(Problem to work on) Find the lines below that contain the string "computer". Copy each one.

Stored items
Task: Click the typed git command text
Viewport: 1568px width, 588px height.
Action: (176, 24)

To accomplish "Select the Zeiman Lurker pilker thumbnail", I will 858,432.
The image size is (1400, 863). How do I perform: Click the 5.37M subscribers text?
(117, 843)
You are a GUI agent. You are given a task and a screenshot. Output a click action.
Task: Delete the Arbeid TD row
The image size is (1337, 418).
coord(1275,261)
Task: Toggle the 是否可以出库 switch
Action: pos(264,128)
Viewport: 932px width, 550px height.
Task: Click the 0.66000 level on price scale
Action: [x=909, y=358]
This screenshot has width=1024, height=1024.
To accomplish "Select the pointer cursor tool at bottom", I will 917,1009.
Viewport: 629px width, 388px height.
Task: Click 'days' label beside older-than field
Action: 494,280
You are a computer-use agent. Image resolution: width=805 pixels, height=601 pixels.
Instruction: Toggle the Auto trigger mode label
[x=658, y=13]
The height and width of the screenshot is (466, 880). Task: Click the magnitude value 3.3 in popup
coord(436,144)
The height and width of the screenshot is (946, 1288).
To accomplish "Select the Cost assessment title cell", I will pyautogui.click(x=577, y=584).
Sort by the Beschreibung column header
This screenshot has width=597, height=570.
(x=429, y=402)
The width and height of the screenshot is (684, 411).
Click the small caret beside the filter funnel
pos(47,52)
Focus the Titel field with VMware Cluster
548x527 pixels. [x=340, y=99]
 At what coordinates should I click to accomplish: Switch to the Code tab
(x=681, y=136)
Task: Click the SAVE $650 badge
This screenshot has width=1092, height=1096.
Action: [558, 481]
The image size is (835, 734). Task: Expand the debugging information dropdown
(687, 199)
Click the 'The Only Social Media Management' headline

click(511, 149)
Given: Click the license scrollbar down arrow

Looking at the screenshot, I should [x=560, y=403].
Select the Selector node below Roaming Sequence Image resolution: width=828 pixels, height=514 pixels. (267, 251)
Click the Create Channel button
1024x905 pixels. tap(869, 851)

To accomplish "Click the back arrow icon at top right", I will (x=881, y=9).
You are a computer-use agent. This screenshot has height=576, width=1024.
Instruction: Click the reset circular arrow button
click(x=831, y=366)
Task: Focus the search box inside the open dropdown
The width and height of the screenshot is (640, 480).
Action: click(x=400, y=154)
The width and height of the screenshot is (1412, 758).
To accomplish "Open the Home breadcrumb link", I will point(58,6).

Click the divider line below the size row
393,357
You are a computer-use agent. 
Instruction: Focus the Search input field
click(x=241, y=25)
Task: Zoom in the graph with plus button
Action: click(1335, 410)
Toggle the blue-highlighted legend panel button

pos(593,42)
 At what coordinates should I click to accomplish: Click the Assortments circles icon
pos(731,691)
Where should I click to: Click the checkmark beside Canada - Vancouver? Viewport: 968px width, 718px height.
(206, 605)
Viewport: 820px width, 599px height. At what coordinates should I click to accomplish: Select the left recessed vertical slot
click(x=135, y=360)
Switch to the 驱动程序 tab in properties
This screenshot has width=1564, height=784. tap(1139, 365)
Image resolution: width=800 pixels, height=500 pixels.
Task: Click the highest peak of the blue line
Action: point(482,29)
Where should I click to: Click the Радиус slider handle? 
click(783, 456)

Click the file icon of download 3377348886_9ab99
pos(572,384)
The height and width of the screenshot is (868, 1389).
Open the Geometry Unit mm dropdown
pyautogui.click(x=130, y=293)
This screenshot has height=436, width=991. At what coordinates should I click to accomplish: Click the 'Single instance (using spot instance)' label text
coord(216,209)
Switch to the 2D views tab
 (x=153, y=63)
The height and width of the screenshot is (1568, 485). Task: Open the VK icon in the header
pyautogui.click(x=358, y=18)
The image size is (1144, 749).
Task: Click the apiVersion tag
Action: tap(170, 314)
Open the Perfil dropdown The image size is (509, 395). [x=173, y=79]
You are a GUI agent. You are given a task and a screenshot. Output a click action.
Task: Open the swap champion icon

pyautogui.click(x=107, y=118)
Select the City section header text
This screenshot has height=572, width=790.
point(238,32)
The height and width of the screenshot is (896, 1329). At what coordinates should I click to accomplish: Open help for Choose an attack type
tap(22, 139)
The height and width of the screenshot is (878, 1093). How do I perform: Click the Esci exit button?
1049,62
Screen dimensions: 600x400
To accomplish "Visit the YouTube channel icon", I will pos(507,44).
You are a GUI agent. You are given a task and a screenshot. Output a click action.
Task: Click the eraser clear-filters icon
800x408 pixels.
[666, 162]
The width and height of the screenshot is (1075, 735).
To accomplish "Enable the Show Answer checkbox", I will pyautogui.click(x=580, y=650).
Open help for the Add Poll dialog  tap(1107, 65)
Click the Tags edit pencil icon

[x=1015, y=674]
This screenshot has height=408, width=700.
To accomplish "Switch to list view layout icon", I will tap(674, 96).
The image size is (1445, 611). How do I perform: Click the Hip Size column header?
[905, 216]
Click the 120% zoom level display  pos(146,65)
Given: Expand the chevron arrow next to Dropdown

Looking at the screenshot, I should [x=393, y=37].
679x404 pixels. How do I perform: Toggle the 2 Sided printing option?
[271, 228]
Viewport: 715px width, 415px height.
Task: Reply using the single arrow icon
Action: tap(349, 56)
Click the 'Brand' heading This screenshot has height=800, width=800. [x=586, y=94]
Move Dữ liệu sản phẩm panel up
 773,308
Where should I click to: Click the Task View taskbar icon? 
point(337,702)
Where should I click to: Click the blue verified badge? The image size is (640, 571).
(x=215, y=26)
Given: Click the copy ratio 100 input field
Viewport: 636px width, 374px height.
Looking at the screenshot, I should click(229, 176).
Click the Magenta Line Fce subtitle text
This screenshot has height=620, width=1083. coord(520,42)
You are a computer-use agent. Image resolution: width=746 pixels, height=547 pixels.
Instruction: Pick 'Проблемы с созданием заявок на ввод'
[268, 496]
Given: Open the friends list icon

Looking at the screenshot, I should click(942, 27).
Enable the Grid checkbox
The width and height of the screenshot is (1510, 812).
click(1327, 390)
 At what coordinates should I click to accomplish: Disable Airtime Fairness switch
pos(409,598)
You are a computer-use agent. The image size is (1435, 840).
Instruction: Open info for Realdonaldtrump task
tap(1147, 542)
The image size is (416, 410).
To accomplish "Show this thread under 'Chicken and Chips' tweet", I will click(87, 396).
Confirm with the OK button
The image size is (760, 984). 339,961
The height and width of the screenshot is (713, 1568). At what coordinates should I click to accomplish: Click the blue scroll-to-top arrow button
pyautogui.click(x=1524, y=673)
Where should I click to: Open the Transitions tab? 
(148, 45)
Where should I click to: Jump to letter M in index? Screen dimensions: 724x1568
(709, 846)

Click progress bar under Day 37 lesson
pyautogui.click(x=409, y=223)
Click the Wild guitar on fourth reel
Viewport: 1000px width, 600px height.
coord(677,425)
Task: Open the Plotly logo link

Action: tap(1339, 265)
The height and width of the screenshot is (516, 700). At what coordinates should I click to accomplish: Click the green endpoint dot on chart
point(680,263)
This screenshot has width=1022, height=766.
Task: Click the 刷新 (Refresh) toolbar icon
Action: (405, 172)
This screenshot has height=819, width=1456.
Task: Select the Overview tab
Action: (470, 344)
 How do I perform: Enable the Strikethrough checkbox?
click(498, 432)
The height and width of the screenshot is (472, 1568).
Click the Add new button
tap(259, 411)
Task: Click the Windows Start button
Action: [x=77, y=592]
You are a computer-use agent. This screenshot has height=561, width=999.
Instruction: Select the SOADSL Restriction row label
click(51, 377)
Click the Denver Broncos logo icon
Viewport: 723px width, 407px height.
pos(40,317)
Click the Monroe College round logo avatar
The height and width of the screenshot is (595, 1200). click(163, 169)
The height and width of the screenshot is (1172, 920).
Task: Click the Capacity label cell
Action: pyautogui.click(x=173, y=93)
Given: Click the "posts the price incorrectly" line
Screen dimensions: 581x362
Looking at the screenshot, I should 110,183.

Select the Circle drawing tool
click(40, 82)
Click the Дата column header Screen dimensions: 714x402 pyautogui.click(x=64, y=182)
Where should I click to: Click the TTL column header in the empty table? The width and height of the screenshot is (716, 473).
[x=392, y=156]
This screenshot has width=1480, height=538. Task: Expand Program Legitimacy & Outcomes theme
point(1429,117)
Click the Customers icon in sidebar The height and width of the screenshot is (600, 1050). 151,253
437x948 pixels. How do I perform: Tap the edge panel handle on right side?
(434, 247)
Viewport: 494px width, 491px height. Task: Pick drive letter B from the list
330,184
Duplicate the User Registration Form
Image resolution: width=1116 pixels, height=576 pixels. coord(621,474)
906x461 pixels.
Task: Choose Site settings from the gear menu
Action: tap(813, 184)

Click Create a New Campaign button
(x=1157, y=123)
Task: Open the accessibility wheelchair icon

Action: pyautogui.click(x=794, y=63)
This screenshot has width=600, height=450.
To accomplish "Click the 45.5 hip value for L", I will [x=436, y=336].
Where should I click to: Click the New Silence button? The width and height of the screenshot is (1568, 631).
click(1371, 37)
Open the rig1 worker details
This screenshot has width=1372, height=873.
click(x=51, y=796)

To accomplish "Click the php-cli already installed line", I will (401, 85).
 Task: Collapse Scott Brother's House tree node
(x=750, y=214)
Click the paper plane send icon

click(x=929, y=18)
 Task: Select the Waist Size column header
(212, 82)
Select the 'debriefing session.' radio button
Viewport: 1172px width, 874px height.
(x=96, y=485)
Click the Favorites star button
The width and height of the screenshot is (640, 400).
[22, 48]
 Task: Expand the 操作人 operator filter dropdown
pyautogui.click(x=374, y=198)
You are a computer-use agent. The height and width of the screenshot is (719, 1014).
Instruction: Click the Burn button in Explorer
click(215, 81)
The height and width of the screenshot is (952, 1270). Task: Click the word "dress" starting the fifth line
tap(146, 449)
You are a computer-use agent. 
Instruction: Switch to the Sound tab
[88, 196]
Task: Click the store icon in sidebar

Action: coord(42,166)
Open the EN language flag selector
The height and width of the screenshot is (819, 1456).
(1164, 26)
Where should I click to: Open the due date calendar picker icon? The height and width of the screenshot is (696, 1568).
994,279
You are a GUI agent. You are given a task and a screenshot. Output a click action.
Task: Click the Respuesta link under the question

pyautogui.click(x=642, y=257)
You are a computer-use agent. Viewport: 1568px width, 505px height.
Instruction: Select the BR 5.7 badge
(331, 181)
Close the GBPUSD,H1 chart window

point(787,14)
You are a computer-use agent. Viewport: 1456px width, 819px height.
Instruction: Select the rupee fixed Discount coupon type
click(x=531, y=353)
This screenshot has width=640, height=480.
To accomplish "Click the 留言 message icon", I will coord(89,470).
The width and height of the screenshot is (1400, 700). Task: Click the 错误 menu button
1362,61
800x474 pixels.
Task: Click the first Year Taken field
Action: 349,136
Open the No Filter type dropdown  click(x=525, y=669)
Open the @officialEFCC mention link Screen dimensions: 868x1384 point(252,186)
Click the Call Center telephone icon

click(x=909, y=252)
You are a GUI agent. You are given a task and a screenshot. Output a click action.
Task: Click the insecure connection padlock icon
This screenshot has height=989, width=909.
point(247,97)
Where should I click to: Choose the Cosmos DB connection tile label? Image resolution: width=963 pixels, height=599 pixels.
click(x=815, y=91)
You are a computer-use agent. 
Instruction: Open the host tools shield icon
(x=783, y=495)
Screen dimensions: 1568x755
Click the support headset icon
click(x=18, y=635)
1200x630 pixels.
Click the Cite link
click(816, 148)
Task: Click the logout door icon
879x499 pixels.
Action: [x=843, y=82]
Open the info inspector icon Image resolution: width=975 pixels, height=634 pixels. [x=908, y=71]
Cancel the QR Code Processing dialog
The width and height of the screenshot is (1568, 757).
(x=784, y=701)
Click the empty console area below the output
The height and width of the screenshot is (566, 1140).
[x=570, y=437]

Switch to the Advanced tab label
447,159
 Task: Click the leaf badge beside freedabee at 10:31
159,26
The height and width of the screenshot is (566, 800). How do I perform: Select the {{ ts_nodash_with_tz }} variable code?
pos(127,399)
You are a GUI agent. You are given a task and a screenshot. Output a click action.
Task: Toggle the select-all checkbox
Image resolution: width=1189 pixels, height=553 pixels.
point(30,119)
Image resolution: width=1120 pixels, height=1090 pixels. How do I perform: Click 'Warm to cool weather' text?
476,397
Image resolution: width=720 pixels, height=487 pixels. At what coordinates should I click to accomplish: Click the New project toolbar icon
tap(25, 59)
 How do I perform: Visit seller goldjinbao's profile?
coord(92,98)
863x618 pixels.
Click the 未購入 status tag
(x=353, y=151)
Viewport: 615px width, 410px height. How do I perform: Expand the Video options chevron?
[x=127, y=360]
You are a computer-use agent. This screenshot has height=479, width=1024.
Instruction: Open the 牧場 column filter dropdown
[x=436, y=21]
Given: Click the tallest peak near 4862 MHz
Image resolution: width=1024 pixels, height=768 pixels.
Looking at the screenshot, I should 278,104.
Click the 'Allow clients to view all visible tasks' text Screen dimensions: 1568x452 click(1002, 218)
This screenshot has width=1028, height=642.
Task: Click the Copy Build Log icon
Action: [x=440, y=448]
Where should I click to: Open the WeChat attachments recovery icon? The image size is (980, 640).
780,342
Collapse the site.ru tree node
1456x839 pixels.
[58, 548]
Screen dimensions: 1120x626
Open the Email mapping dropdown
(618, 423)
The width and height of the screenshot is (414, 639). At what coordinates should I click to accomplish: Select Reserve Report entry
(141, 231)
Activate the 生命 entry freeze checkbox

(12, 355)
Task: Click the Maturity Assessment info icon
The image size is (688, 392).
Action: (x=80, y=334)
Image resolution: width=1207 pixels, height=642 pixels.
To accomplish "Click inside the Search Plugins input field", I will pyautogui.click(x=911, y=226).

(Result of the exercise)
You are a computer-use agent. Image resolution: width=805 pixels, height=601 pixels.
You are a computer-use agent. This screenshot has height=576, width=1024.
You are a computer-use agent. 
You are a computer-use agent. Image resolution: width=746 pixels, height=547 pixels.
You are a computer-use agent. The image size is (1435, 840).
You are a computer-use agent. This screenshot has height=561, width=999.
You are a computer-use agent. The height and width of the screenshot is (719, 1014).
You are a computer-use agent. 
You are a computer-use agent. Viewport: 1568px width, 505px height.
You are a computer-use agent. Viewport: 1456px width, 819px height.
You are a computer-use agent. 
You are a computer-use agent. This screenshot has height=479, width=1024.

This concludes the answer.